Voyez-vous donc des différences entre la papauté de Bergoglio et les deux précédents?

- Je voudrais rappeler que l'Église, à travers deux Papes, Jean-Paul II et Benoît XVI, avait une stratégie à l'égard de l'Europe: la re-christianiser. Si cette stratégie ne devait pas être reconfirmée et si une vision œcuménique et de laïcisation de l'Église prévalait - avec tout le respect dû évidemment aux cultures laïques, laïcistes et aux autres religions - les effets de ce choix pourraient être dévastateurs.

Mais pourquoi cela devrait-il se produire?

- Voyez-vous, à part l'intimidation traditionnelle des milieux "laïques" (qui s'est muée ces derniers temps en suggestions non sollicitées et en approbations non justifiées), on perçoit aujourd'hui un sentiment de danger d'une troisième guerre mondiale, voulue, explique-t-on, par le terrorisme, qui implique la nécessité urgente d'éviter les fondamentalismes religieux et de se concentrer plutôt sur de fructueux dialogues œcuméniques bien plus opportuns dans des sociétés déjà multiethniques et pluralistes.

Je me trompe, ou vous n'êtes pas d'accord avec cette vision?

- Un sectarisme supposé et un fondamentalisme dogmatique supposé peuvent être considérés comme des danger supérieurs même à la laïcisation et à la sous-évaluation des effets de la confrontation avec les vrais fondamentalismes, potentiellement conflictuels, qui semblent au contraire être accueillis et encouragés. Comment peut-on penser rapprocher un groupe de peuples non-homogènes si ce n'est par le fait de partager avec eux la poursuite d'un bien commun?
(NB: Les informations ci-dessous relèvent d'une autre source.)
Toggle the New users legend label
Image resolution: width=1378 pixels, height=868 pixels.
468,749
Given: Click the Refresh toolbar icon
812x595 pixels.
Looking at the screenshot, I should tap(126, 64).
Et comment peut-on concilier cela sinon sur des valeurs partagées? Qu'est ce qui pourra intégrer réellement les personnes, individus avec une dignité de créatures de Dieu, si ce n'est une vision commune de ce qu'est la liberté, de ce qu'est la raison, de ce qu'est la dignité humaine? On ne peut pas réellement croire que cela peut se produire grâce à l'écologisme gnostique, n'est-ce pas?
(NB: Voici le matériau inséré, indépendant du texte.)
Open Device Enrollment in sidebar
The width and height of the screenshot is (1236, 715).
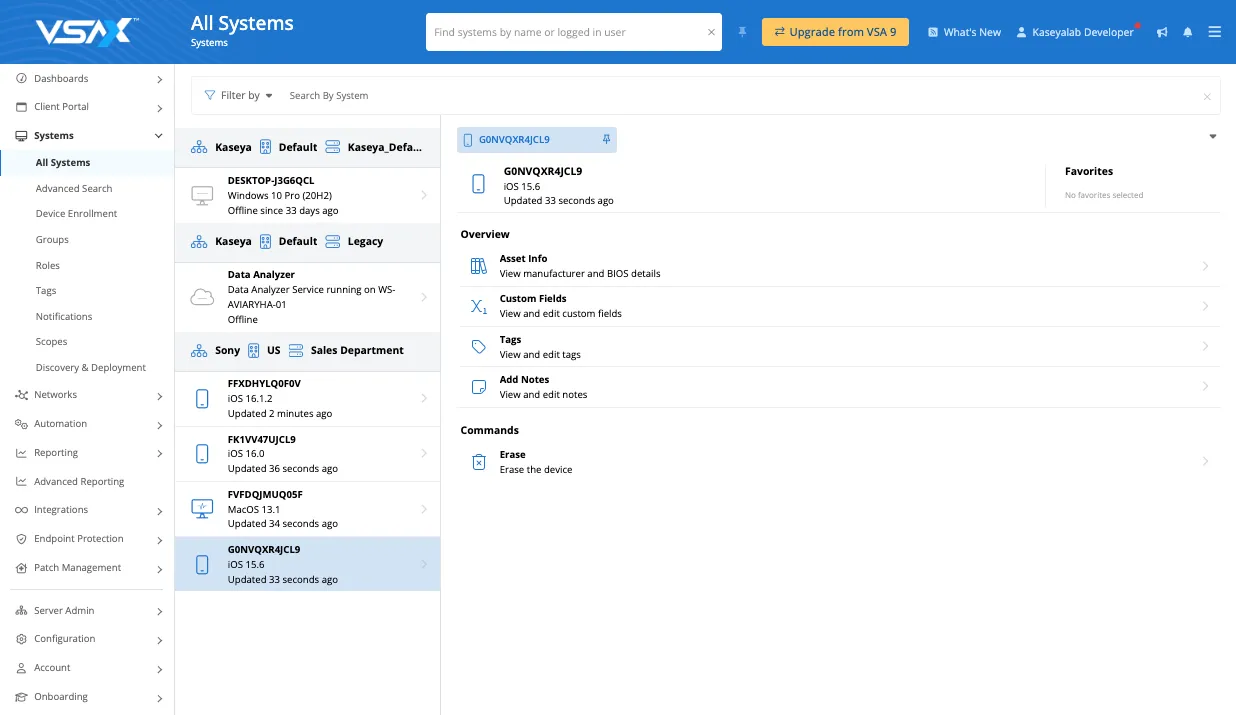point(76,214)
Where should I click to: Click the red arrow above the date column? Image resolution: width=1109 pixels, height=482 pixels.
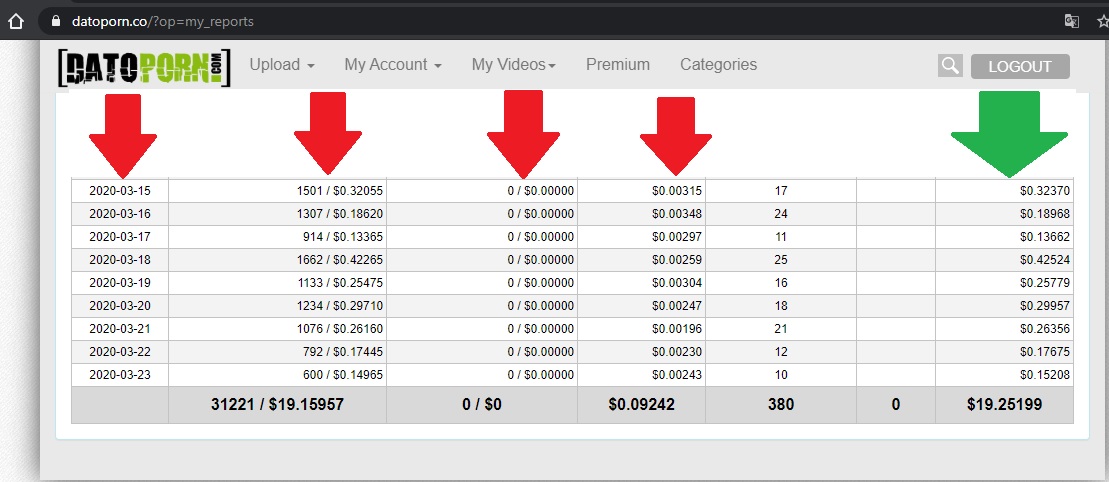pos(122,136)
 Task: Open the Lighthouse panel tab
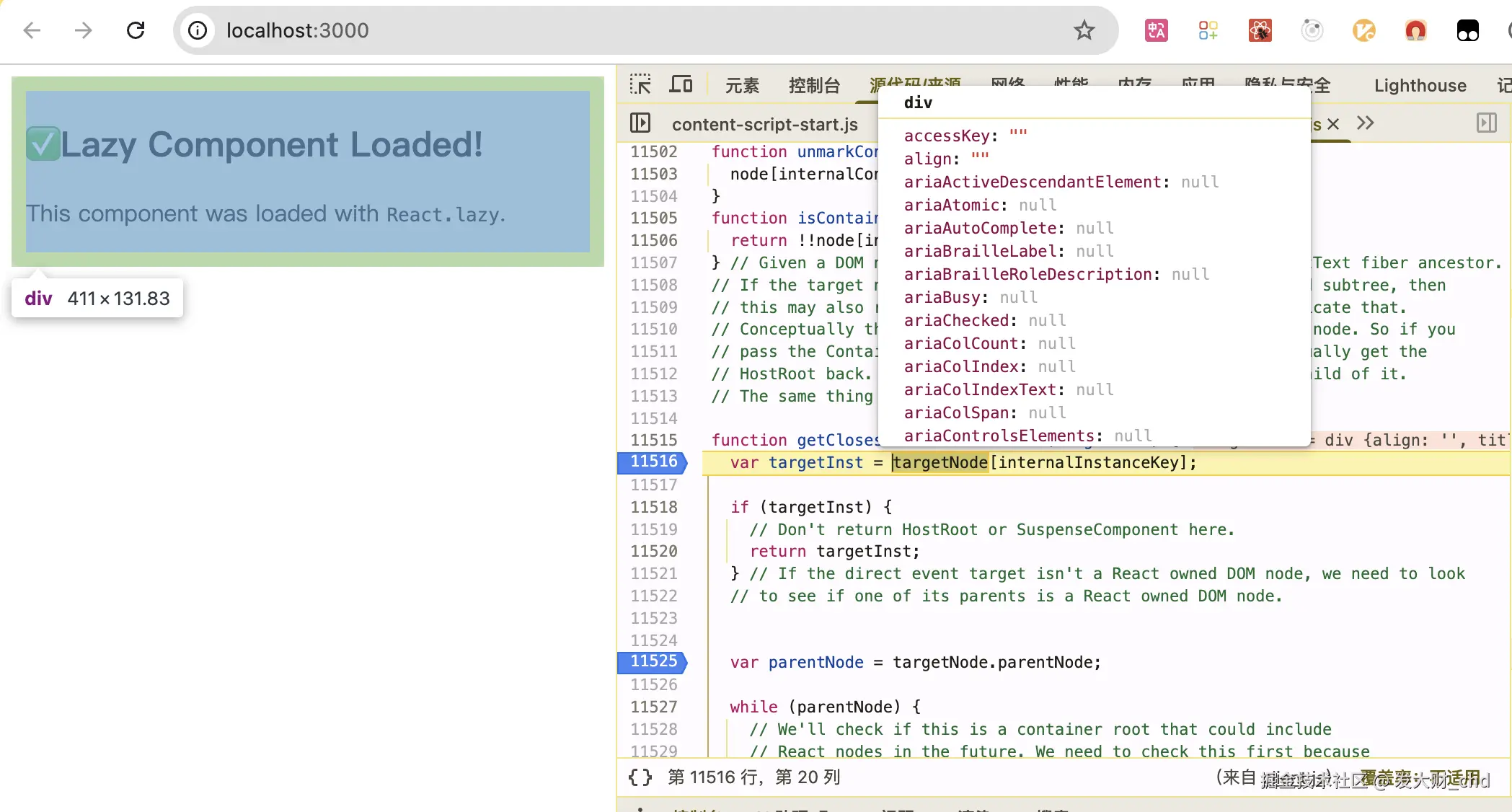(1420, 86)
Comment le projet Europe peut-il encore être sauvé, d'après vous?

- J'insiste dans la provocation qui suscitera de l'hilarité et peut-être même de l'indignation, mais je crois que la vraie possibilité du projet européen était dans la re-christianisation prévue par Benoît XVI, centrée sur le renforcement des valeurs communes dans le continent. Aujourd'hui, on dirait que ce projet a été mis de côté, et qu'on l'a remplacé par un projet confus d'immigration qui renforce l'exigence de multiculturalité et de multireligiosité. Je pense qu'au lieu de penser à la re-christianisation de l'Europe il est plus probable que l'on pense, par exemple, à la laïcisation de l'Afrique.

Qu'est-ce que cela peut comporter?

- De cette façon la seule valeur qui devrait rassembler le monde global serait la protection de l'environnement. Ce ne serait plus la vision anthropologique sur la dignité de l'homme, ni la vision sur le sens de la vie, ce serait un respect religieux de la mère terre. Il est évident que sans de vraies valeurs communes l'Europe risque de devenir une union d'États (du genre ex Union Soviétique) contraints de coexister. Et pourtant, une Europe qui a honte de ses propres valeurs, qui les renie ou même les combats, ne sera jamais rien. Si les valeurs communes sur lesquelles on veut unifier l'Europe sont celles des lois dites éthiques, imposées, ce sera pire.